*** Opening of EXERCISE PASSAGE ***
The architect for their new offices is Van Auken Akins Architects LLC, located across Euclid Avenue in the Hanna Building. Separate permit applications will be filed for constructing the offices, according to today’s demolition permit application that was submitted by Van Aukin Akins. Whiting Turner, also of Cleveland, is the office project’s general contractor, according to the demolition permit application.

“We have not determined an exact move date yet,” McGahan said. “Our lease at 200 Public Square runs through April 2025, and we saw an opportunity to design a great new space that increases opportunities for collaboration and technology suited for the future of work in the vibrant Playhouse Square District.”

A separate file was created today on the city Building Department’s web portal titled “Bulkley Building Residential” and updated with more information and filings on March 20. A source familiar with the project said that Liberty Development Co. of Westlake is the developer of the apartments. That was confirmed in documents submitted to the city March 20 as part of the permit applications.

Lobby of the Bulkley Building in downtown Cleveland’s Playhouse Square theater district (CRESCO/PHS).

Liberty, founded in 1996, has mostly new-construction, suburban projects to its credit. However Liberty recently acquired and renovated the eight-story Union Building, 1836 Euclid, that was built in 1905. The 85,000-square-foot office building with ground-floor retail was renovated for $25 million. An e-mail sent by NEOtrans to Liberty’s general mailbox was not responded to prior to publication of this article.

Parking for the new apartments and Dix & Eaton’s offices will be provided at a 900-space multilevel garage, 1450 Chester Ave. That parking deck is accessed via an enclosed walkway from a 45,000-square-foot addition to The Bulkley built a decade ago. The walkway from The Bulkley’s addition extends over Dodge Court to the parking garage.

One of the sources said the residential project is a follow-on to the Playhouse Square Foundation’s success in constructing and leasing The Lumen apartments, a 34-story, 396-foot-tall skyscraper at 1600 Euclid. The building started leasing just as the pandemic hit in March 2020. The building formally opened later that summer and, despite the pandemic and the civil unrest following the police murder of George Floyd, the building leased out its 318 apartments in less than one year. Apartments are priced at the top-of-the-market monthly rents of roughly $3 per square foot.

Proposed floor plans for the offices of Dix & Eaton which seeks to relocate to the eighth and ninth floors of the Bulkley Building (VAA).

The Bulkley measures a total of 172,362 square feet, according to Property Shark. The same website, which was last updated on March 10, reports that 80,082 square feet remained available for lease in the building. The Bulkley, named after Senator Robert Johns Bulkley, was built in 1921. Leasing for the building is handled by real estate brokerage CRESCO. An e-mail sent to Nathan Kelly, president and managing director of CRESCO Real Estate’s Greater Cleveland office, was not answered prior to publication.

On the ground floor of The Bulkley is a lobby for the Allen Theater as well several restaurant spaces and a retail space for the Playhouse Square Foundation. No building Department applications have been filed to suggest that those spaces are subject to any significant use changes or renovation work at this time. However, new marquees are being added to the Allen Theater as well as the other four theaters in Playhouse Square which has one of the largest seating capacities of any theater district in the nation.

The addition of approximately 84 apartments, while small in number, is expected to add to the 18-hour vibrancy of Playhouse Square. And it will help boost Greater Cleveland’s lagging numbers of apartments under construction. According to a recent report, Greater Cleveland had the fewest apartments under construction of any major metro area in the fourth quarter of 2022.
*** Close of EXERCISE PASSAGE ***
REQUIRED WORK –
- A) In the Bulkley Building passage, rewrite the paragraph beginning "Liberty, founded in 1996" as a bulleted list that keeps its main facts.
- B) From the Bulkley Building passage, extract the text from "The addition of" up to and including "quarter of 2022.".
- C) State whether each statement agrees with the Bulkley Building passage. Answer yes or no, and quote the words of the passage that decide it.
(i) The multilevel garage that provides parking has 900 spaces and is at 1450 Chester Ave.
(ii) The Bulkley was built in 1905.
(iii) The Lumen leased all 318 of its apartments in less than one year.
*** Opening of EXTRACTED INFORMATION ***
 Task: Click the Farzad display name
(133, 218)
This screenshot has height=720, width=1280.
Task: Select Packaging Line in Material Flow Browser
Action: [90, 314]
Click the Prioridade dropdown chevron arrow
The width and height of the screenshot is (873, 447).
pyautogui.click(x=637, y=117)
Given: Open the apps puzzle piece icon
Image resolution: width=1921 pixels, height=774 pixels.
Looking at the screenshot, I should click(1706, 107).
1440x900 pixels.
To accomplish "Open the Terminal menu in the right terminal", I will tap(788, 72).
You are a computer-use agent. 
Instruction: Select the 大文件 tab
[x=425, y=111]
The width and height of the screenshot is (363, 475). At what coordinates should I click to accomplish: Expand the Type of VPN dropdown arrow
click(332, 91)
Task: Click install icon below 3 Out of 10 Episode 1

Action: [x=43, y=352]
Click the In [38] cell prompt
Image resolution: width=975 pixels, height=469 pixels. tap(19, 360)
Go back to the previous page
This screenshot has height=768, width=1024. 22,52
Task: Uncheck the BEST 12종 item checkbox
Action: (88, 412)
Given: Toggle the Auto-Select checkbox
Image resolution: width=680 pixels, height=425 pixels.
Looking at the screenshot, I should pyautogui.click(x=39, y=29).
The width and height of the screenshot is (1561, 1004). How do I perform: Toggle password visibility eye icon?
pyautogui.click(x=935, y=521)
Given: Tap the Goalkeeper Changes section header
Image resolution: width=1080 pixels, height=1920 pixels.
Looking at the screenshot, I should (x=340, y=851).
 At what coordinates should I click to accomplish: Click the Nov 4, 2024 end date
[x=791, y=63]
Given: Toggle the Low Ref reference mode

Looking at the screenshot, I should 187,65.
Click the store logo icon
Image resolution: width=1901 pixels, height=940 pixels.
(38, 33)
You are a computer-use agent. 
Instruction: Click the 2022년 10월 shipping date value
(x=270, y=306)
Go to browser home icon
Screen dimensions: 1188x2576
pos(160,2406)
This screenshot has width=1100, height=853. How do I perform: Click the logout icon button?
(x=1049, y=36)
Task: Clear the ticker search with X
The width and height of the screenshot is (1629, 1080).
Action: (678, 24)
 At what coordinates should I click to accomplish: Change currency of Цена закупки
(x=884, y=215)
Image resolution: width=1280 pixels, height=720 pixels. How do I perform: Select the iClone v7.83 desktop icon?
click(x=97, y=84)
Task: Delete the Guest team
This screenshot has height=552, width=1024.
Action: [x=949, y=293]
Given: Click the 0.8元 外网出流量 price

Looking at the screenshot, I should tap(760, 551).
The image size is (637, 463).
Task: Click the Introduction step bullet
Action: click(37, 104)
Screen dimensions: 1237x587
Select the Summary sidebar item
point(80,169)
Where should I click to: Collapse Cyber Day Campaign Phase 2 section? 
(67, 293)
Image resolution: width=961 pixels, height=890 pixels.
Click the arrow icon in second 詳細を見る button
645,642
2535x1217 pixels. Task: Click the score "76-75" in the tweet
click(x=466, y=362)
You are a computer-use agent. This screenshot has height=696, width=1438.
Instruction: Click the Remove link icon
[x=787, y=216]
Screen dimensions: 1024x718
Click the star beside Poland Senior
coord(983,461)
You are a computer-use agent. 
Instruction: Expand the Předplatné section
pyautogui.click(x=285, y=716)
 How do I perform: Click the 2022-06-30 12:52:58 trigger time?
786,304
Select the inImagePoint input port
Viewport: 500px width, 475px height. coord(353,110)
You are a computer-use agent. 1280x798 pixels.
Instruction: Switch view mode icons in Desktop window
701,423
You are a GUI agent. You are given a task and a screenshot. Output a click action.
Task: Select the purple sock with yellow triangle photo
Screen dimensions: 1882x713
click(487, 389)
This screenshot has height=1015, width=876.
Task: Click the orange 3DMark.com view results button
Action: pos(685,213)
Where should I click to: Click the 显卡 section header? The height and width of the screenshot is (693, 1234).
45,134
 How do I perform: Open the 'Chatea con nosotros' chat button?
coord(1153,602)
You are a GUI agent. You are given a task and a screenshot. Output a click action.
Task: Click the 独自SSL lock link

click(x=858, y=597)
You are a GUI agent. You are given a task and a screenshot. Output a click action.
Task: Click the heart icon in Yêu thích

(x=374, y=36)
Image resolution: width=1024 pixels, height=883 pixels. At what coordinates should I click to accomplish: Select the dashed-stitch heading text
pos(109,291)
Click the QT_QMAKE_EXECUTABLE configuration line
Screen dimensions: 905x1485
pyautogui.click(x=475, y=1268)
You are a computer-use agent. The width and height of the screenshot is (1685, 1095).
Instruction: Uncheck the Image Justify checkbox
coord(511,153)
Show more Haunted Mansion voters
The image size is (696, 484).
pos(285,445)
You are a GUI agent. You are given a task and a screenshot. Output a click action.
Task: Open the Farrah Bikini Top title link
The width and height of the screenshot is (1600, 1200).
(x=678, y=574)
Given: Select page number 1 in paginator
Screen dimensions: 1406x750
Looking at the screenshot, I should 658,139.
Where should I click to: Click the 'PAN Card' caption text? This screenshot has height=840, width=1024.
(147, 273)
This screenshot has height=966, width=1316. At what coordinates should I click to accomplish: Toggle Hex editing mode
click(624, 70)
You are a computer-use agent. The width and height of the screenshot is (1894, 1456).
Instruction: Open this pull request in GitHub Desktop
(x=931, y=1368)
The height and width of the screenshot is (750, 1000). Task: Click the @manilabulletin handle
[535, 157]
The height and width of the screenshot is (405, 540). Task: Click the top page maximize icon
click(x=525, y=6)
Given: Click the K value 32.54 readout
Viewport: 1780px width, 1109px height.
*** Close of EXTRACTED INFORMATION ***
WRITTEN RESPONSES –
- A)
- Liberty was founded in 1996, and most of its projects are new-construction suburban ones.
- It recently acquired and renovated the eight-story Union Building at 1836 Euclid, which was built in 1905.
- That building has 85,000 square feet of office space with ground-floor retail, and the renovation cost $25 million.
- Liberty's general mailbox did not respond to an e-mail from NEOtrans before the article was published.

- B)
The addition of approximately 84 apartments, while small in number, is expected to add to the 18-hour vibrancy of Playhouse Square. And it will help boost Greater Cleveland’s lagging numbers of apartments under construction. According to a recent report, Greater Cleveland had the fewest apartments under construction of any major metro area in the fourth quarter of 2022.

- C)
(i) Yes: "Parking for the new apartments and Dix & Eaton’s offices will be provided at a 900-space multilevel garage, 1450 Chester Ave."
(ii) No: "The Bulkley, named after Senator Robert Johns Bulkley, was built in 1921."
(iii) Yes: "the building leased out its 318 apartments in less than one year."